Macroplasmodium segments on filter paper supports were washed in 5 mM EDTA. For total cell analyses, plasmodium fragments were sonicated in 10 mM Tris-HCl, pH 8.0, 1% SDS. The cell lysates were then centrifuged at 25,000 g for 1 min and the supernatants were used for the analyses. The nuclei isolation was performed as following: The cells were then harvested and disrupted by Dounce homogenization in isolation buffer^{11, 23}. The nuclei were pelleted by centrifugation at 700 g for 5 min. The nuclear pellet was resuspended in Percoll-containing isolation buffer (same composition as isolation buffer with 25% Percoll) and the suspension was transferred into ultracentrifuge tubes and spun for 40 min at 40,000 g in a Ti90 rotor. The nuclei were then collected in the bottom of the tubes, transferred into 12-ml tubes, washed with isolation buffer, and pelleted by centrifugation. Nucleosomes were prepared by MNase digestion of nuclei as previously described¹⁷, followed by fractionation of 5%–20% sucrose gradients. ChIP analyses were performed using the standard procedure as described in ref. 24. Biotin conjugation to EdU with click reaction was carried out by mixing chromatin with biotin azide in a Cu/THPTA/Ascorbate buffer for 1 h. Avidin precipitation was performed using streptavidin magnetic beads according to the manufacturer’s instructions (Ademtech).

Fluorescent microscopy and chromatin fiber combing

Fluorescent microscopic observations of nuclei and chromatin fibers were made using a Nikon Ni-E. For the observations of nuclei, smears of Physarum explants fixed with ethanol were revealed with anti-FLAG antibody and the appropriate secondary antibody, and mounted in glycerol/ethanol (1:1). Samples were then illuminated with the appropriate wavelengths to visualize either DAPI-stained DNA or rhodamine-labeled exogenous proteins. Chromatin fiber combing was performed as described in ref. 42. Specifically, Percoll gradient purified nuclei were resuspended in PBS and deposited on siliconized microscopy slides in the presence of 10 mM EDTA. Nuclei were spotted on microscopy slides, incubated for 12 min in lysis buffer and the buffer was removed linearly to extend chromatin fibers at the air/liquid interphase. The fibers were then fixed with 4% formaldehyde in PBS for 10 min and extracted in permeabilization buffer for 10 min. The slides were then treated with antibodies to visualize the exogenous histones.
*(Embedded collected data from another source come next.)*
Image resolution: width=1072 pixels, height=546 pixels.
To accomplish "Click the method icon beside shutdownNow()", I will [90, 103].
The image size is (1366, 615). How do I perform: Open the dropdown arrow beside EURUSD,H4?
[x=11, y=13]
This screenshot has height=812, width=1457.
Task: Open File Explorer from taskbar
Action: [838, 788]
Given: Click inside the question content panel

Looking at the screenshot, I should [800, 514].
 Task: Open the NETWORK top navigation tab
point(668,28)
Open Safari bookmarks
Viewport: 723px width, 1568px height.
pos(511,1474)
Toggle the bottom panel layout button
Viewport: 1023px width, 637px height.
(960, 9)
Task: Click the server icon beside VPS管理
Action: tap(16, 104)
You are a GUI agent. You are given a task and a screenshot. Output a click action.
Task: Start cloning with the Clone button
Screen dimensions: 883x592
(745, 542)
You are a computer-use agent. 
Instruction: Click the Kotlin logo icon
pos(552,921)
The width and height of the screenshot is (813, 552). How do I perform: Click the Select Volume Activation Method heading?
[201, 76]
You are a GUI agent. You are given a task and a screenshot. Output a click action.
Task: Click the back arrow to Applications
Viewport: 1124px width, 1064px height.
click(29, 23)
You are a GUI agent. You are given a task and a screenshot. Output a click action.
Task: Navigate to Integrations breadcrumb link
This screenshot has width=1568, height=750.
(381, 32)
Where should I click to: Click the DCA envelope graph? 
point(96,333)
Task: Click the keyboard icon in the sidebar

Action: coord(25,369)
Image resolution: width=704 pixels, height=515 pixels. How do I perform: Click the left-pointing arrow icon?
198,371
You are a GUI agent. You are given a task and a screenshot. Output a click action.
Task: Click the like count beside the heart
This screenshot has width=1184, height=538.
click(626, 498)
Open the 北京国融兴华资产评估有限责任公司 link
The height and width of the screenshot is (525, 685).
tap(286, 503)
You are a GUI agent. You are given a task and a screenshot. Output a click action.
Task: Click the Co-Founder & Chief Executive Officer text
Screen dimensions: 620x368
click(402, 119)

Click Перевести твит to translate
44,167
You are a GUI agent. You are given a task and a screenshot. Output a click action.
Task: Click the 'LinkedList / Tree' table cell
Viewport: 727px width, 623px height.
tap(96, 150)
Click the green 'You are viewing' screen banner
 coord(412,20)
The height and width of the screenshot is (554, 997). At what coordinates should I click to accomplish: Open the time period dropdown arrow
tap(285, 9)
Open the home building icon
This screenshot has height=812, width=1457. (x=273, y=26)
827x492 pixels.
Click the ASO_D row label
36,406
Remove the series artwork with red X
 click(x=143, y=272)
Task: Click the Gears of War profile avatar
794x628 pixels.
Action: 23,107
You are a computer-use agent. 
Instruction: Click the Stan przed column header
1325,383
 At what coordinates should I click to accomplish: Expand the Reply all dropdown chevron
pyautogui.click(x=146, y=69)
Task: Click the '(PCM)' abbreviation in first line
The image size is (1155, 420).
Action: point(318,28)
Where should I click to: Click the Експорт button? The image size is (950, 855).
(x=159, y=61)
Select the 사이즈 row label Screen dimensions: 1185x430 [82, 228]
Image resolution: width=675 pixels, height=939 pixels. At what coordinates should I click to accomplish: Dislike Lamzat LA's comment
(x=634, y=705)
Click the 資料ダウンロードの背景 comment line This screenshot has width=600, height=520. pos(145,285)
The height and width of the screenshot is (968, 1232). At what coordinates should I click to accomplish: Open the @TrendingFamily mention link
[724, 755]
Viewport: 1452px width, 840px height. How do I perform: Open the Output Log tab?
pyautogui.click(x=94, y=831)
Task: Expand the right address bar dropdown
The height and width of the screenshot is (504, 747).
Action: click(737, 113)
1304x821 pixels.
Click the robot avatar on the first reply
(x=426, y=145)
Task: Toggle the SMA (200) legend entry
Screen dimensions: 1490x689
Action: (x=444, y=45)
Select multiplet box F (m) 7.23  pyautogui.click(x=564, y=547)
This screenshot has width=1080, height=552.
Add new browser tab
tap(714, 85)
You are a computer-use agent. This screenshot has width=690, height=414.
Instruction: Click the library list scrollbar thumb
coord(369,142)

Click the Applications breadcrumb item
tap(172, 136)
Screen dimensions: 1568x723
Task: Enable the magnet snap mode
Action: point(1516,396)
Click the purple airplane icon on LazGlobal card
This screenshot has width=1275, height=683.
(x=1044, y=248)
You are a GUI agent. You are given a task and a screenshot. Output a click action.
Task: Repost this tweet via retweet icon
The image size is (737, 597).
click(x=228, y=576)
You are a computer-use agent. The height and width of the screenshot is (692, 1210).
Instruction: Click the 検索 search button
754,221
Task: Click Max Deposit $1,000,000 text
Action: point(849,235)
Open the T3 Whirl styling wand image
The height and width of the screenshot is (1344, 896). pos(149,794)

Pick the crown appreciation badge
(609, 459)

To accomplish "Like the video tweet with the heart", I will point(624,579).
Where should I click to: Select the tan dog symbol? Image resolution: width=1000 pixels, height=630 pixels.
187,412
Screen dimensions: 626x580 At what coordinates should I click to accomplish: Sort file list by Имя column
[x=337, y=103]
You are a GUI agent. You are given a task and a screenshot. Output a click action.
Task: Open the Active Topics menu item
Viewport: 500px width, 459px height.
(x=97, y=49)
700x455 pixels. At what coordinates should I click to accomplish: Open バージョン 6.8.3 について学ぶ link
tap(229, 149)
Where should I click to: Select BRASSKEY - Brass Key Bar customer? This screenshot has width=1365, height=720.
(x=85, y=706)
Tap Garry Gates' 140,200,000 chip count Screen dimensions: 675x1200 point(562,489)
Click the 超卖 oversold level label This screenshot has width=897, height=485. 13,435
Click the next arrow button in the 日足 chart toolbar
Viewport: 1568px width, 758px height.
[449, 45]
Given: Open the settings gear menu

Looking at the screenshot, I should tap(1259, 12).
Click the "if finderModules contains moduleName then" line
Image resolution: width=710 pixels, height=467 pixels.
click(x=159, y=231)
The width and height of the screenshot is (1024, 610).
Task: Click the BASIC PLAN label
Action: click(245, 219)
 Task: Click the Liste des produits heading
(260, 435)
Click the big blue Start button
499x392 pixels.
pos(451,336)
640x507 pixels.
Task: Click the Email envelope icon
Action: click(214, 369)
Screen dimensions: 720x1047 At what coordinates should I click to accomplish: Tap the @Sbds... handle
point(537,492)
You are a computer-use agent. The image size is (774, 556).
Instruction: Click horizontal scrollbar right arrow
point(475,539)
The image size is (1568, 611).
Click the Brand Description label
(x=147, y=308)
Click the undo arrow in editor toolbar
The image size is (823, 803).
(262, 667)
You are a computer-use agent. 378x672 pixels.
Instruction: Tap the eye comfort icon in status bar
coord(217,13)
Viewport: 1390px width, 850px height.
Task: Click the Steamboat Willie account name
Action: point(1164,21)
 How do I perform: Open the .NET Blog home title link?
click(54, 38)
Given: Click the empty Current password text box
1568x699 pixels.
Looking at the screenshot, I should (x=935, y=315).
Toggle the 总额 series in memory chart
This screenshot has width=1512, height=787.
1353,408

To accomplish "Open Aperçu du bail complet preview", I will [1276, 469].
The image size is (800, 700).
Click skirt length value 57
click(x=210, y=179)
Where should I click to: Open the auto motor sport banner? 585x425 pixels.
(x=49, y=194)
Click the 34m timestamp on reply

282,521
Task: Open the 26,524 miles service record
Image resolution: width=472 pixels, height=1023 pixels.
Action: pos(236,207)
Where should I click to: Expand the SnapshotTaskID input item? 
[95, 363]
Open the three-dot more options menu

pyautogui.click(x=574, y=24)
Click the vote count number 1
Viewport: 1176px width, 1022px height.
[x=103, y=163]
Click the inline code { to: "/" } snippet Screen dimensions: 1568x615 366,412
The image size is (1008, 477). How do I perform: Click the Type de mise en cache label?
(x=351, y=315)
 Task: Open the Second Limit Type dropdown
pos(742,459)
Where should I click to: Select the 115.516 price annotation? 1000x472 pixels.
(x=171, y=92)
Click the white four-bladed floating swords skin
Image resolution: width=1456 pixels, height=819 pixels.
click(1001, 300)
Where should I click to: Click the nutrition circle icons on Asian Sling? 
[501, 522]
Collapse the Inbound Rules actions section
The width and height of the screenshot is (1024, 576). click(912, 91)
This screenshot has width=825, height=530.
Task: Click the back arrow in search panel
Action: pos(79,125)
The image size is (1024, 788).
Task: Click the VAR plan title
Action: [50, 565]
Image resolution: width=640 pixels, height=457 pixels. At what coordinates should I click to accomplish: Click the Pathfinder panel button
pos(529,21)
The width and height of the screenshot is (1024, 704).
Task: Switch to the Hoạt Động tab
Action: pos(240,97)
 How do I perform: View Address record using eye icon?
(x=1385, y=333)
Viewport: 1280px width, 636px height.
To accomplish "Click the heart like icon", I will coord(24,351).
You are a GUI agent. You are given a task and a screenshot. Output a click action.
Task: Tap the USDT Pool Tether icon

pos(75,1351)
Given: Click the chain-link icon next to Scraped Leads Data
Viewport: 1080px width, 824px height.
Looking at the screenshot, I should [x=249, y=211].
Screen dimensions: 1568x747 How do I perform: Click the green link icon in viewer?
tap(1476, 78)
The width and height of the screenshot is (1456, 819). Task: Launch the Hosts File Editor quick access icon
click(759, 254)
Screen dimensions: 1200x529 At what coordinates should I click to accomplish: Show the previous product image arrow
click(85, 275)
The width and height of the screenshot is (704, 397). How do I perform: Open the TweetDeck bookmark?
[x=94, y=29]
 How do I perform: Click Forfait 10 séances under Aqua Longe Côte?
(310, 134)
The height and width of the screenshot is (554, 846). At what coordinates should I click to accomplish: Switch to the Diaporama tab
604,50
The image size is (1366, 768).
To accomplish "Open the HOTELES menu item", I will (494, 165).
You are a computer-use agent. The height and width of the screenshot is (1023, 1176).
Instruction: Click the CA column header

Protamine competition assay

Protamine competition assays were performed on Percoll gradient isolated nuclei^{43, 44}. Nuclei were quantified in 2 M NaCl/4 M urea by spectrometry at 260 nm. Nuclei corresponding to 1 OD were resuspended in 400 μl PBS and protamine was added; 250 μg, 125 μg, 62.5 μg, 31.25 μg, 15.625 μg, and 7.8125 μg, respectively. The suspensions of nuclei were then kept on ice for 1 h. Nuclei were pelleted by centrifugation at 10,000 g for 2 min and analyzed by SDS-PAGE and Western blotting.